Financial watchdog says U.S. at risk from non-ally bondholders

Section:

By Suzy Jagger and Gary Duncan
The Times, London
Monday, July 23, 2007

http://business.timesonline.co.uk/tol/business/markets/united_states/art...

America's leading public finance watchdog has sounded a warning that the US economy is vulnerable to hostile financial actions by nations that are not its "allies."

David Walker, the US comptroller general, indicated that the huge holdings of American government debt by countries such as China, Saudi Arabia, and Libya could leave a powerful financial weapon in the hands of countries that may be hostile to US corporate and diplomatic interests.

Mr Walker told The Times that foreign investors have more control over the US economy than Americans, leaving the country in a state that was "financially imprudent."

He said: "More and more of our debt is held by foreign countries, some of which are our allies and some are not."

Mr Walker, who heads the Government agency that is responsible for auditing the national accounts and is also the arm of Congress that scrutinises spending by the administration, said that the US has been forced to rely on foreign investors more because Americans are saving so little.
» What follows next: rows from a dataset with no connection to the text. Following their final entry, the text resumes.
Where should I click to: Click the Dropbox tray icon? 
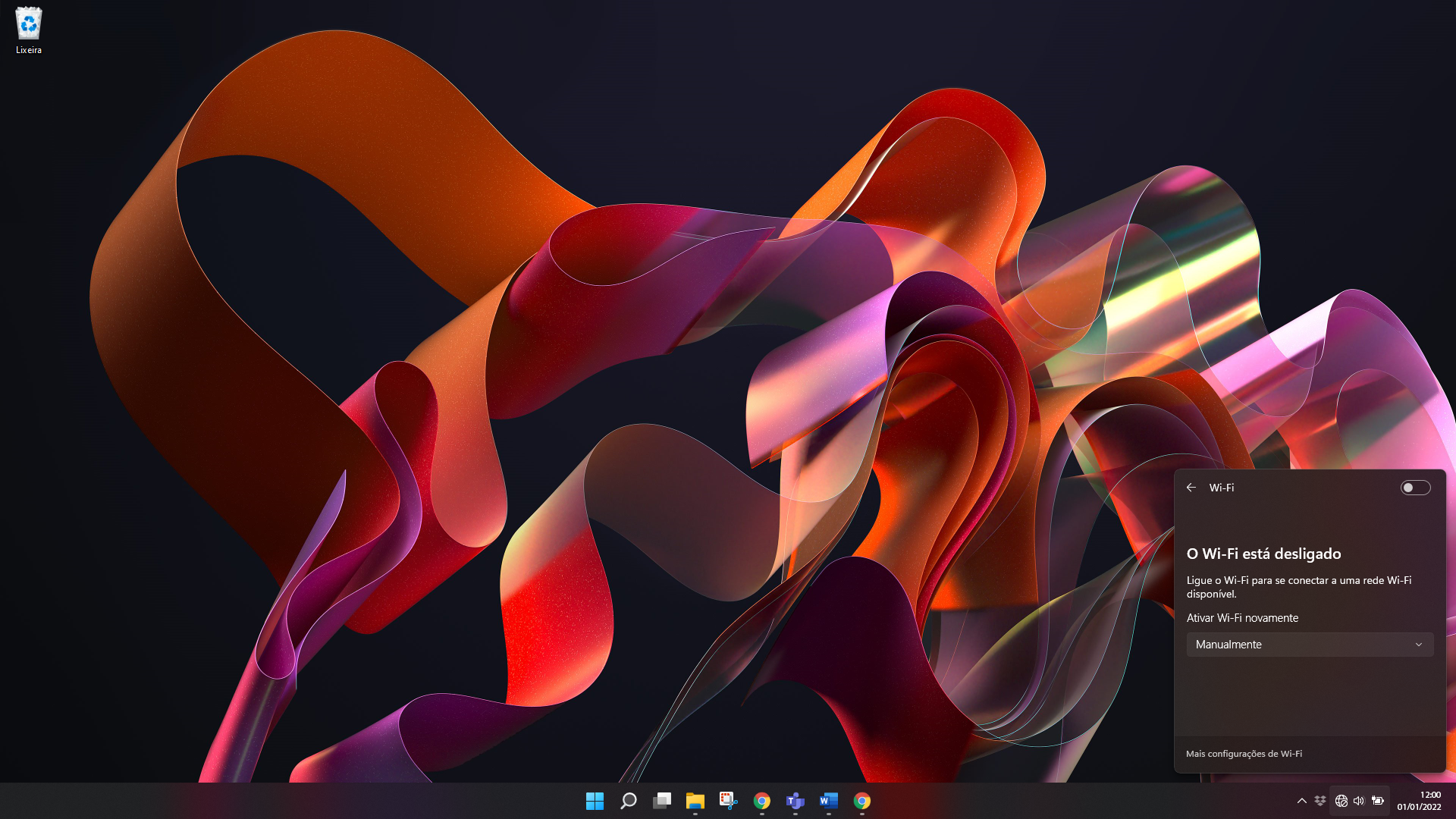point(1320,801)
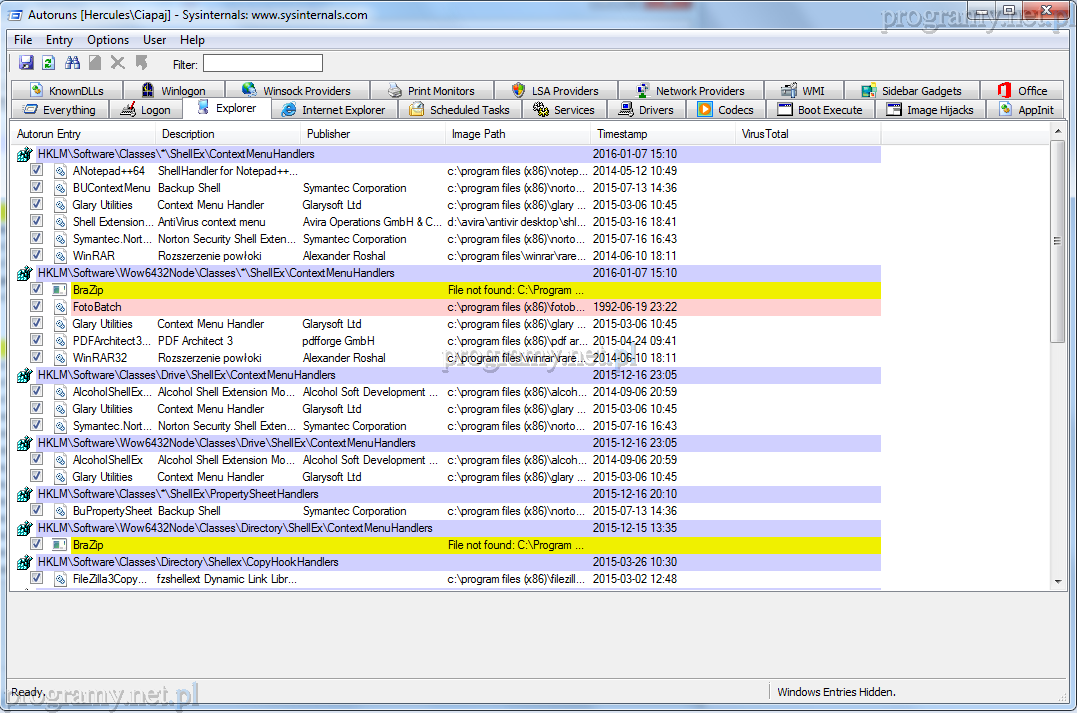Disable the FileZilla3Copy autorun checkbox

pyautogui.click(x=37, y=579)
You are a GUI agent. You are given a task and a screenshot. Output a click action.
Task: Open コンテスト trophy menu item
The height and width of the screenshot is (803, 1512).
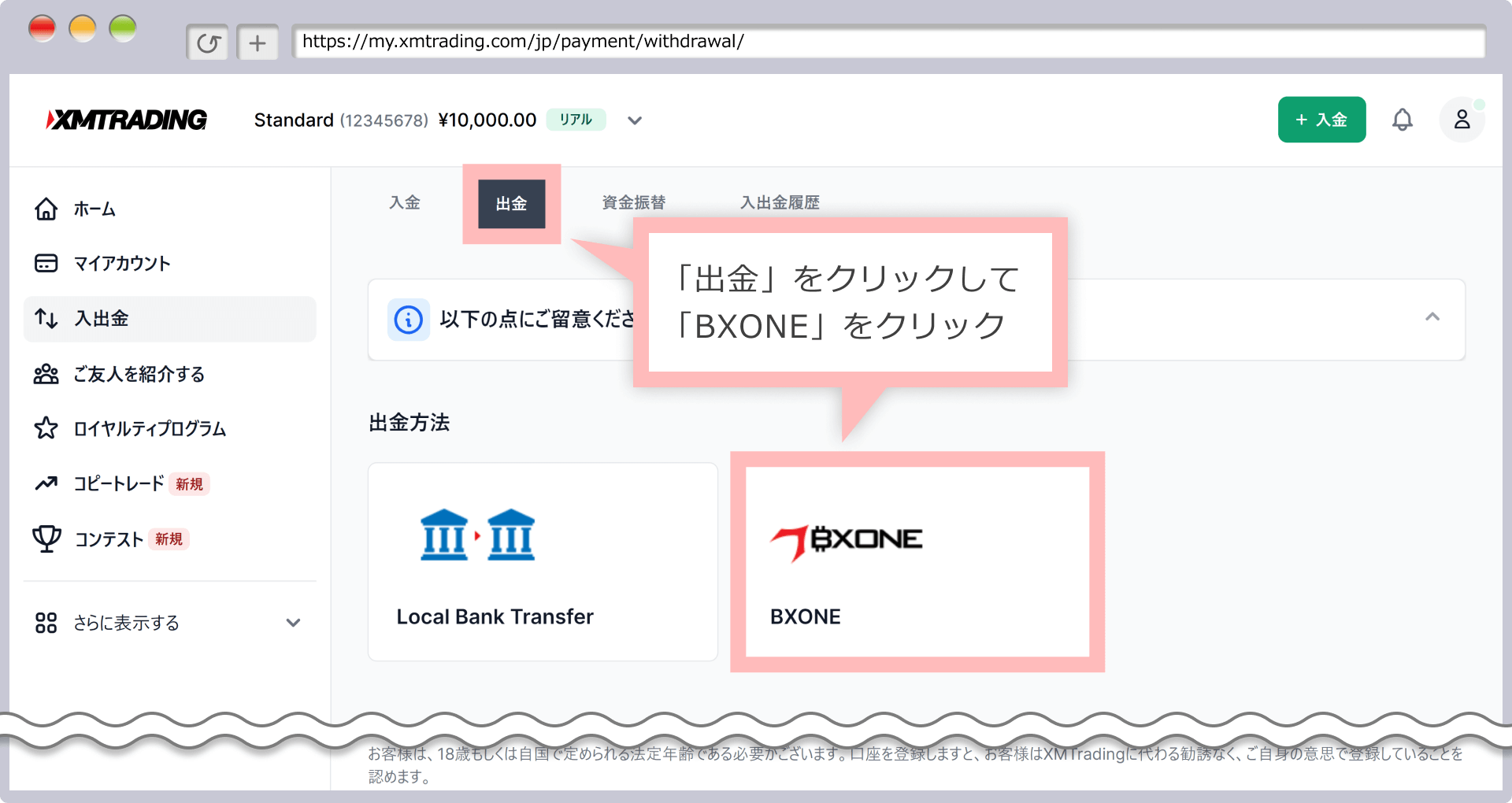tap(109, 539)
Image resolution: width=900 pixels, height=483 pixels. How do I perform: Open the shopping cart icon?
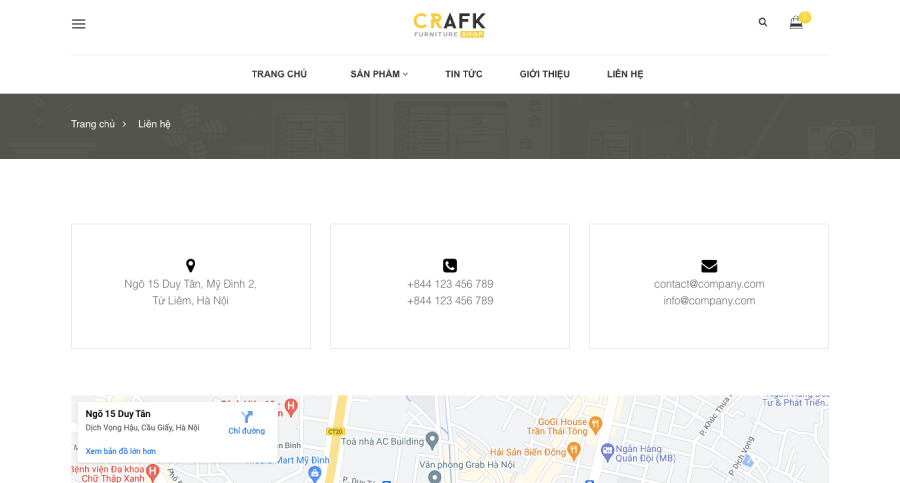tap(796, 22)
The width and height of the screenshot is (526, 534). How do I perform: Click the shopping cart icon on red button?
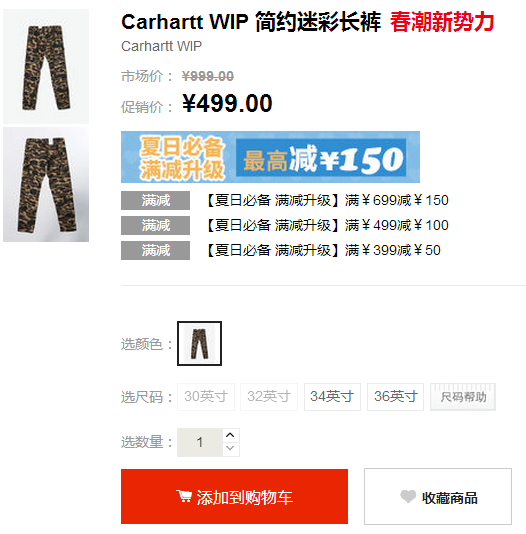(184, 496)
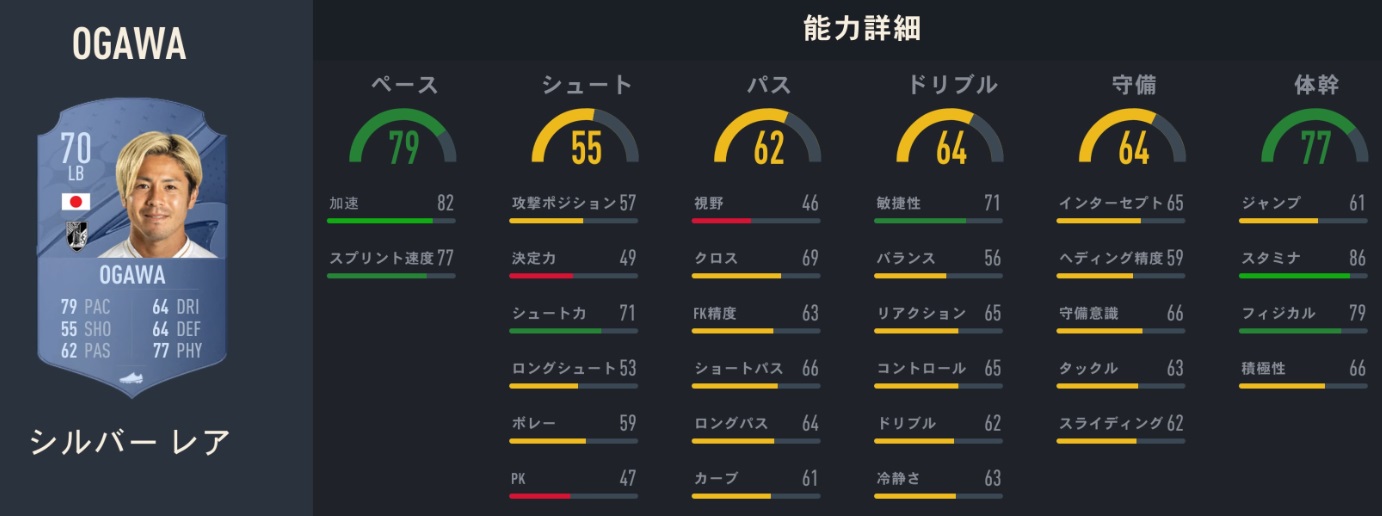Click the PK stat bar
This screenshot has width=1382, height=516.
tap(573, 496)
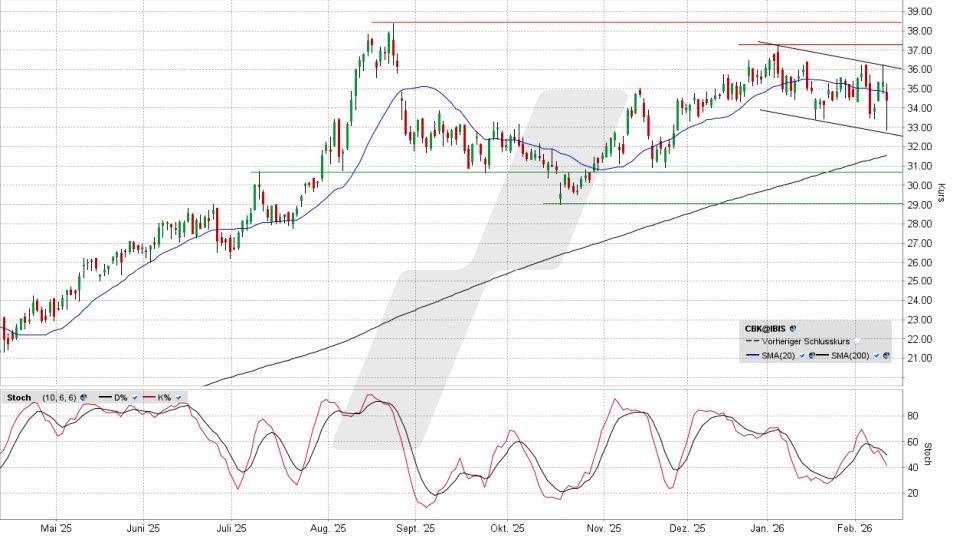
Task: Toggle the SMA(20) checkmark
Action: pyautogui.click(x=802, y=355)
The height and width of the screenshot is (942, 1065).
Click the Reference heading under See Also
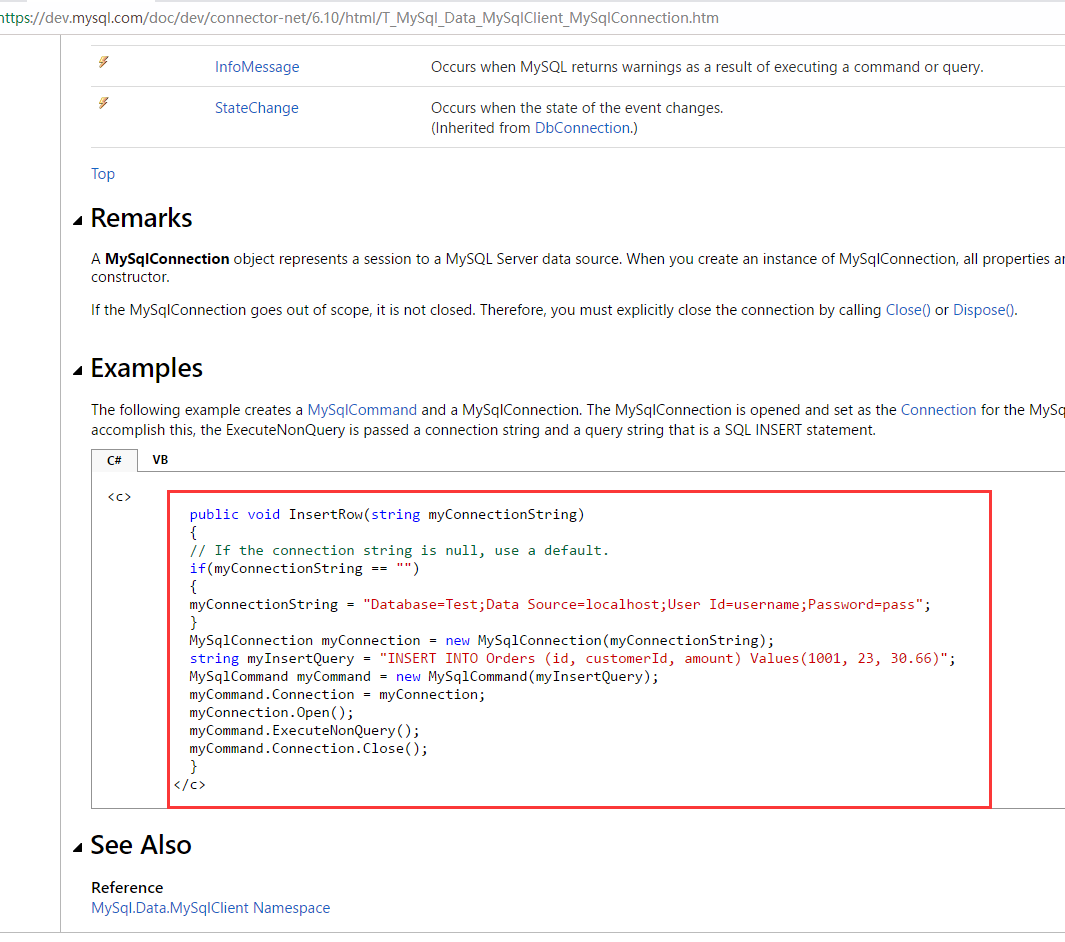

According to US Treasury Department statistics, Japan is the biggest foreign holder of US Treasury bonds, with almost $623 billion (£310 billion) of US government debt as of December last year. Mainland China is the second biggest investor, with about $397 billion, and oil exporters, which include Iran and Saudi Arabia, had $110 billion.

The UK, while the biggest foreign investor in US equities, is the fourth-biggest holder of US Treasuries.

While Mr Walker referred to Britain as "the best ally the US could hope for," he told The Times that "anybody who looks at that list will see that some of the countries there are not traditional US allies. You will see that China, Korea, and a number of OPEC nations are there. Not all the countries on the list share the same economic, national, and foreign polices as the US."

The worry is that should any of these foreign nations choose to reduce their holdings significantly, it would trigger sharp falls in US government bond prices, driving up their yield, which would raise borrowing costs sharply for American consumers and companies. While most economists take the view that countries such as China are unlikely to reduce their US bond holdings because they would also suffer a fall in the value of their own investments, China could still be perceived as holding a powerful financial weapon.

Ian Shepherdson, an economist at High Frequency Economics, said: "The US has a symbiotic relationship with China. The US cannot afford for China to sell its US treasuries but, equally, China cannot afford to see the value [of its treasury bonds] slide. They are strategic enemies and are in a financially weird relationship. China's holdings represent about a third of Chinese GDP."

China has been buying US Treasury bonds faster than any other big country -- it has increased its holdings sixfold in six years. Beijing has accumulated the bonds as a consquence of its extensive programme of intervention in the currency markets. To hold down the value of the yuan, China buys dollar assets and sells the yuan.

This month Mr Walker described the US as suffering from a "fiscal cancer" because of the massive long-term healthcare liabilities that the nation faces. The financial burden caused by healthcare entitlements has increased from about $20 trillion to $50 trillion over the past six years, representing a $440,000 bill for every American household, he explained. He also added that in 2005 and 2006, Americans spent more money than they took home, the first such pattern since 1933.